Math Problem
What do you get when you cross the horror of, say, Pearl Harbor with the folly of Janet's wardrobe malfunction?
My life at the moment.
There is a cacophony of noise in my head and heart right now that does not fit well into my duty of blogging. My mission, gentle readers, is to entertain, not to use my Toaster Oven as therapy. So, I will employ the skills I've learned from my Midwestern upbringing and discuss a bit of trivial business instead. Once the emergency crew clears out some of the rubble, I can discuss matters of the heart in a way that won't make you want to jump through your monitor and shake the bejeezus out of me.
I had a date this weekend and found myself to be the victim of the mirage known as flattering bar lighting. The Landscaper was pretty appealing the night we flirted over drinks, but in the daylight it was a different story. He is a sweet man, but I knew it wouldn't work between us when we met for lunch Sunday.

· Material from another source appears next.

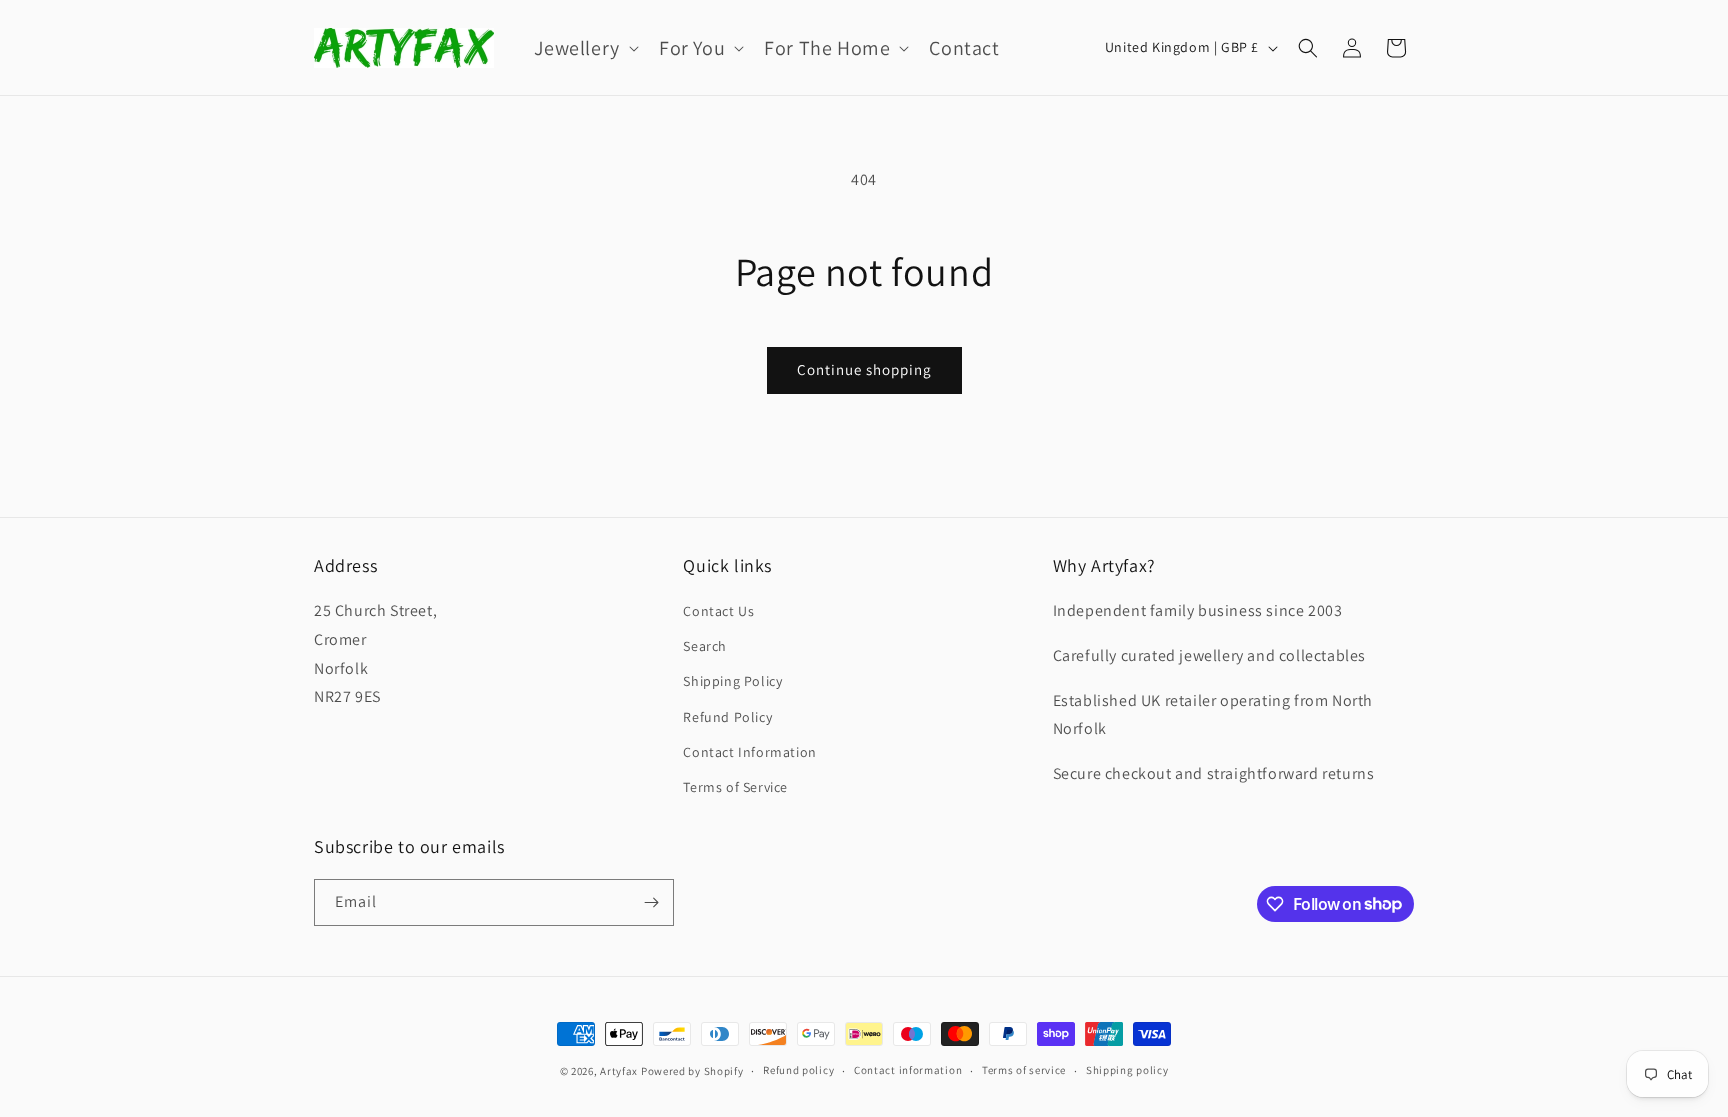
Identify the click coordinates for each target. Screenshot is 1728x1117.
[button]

He was wearing a torn dirty sweater that used to be white and was two sizes too small. While he was talking to me I found myself thinking, "with some new clothes and a beard trim he could be much more attractive. Maybe he could cut his hair and use some product. He may be dateable with some work. "
My Pygmalion fantasy was shattered when he pulled me from my reverie with the words, "I can't stand those guys from Queer Eye from the Straight Guy. Trying to make over guys and change them. That is not my style."
Oh my god, I am a Queer Eye guy.
I just hope I'm not Jai, the useless one, but I have a feeling that's exactly who I am.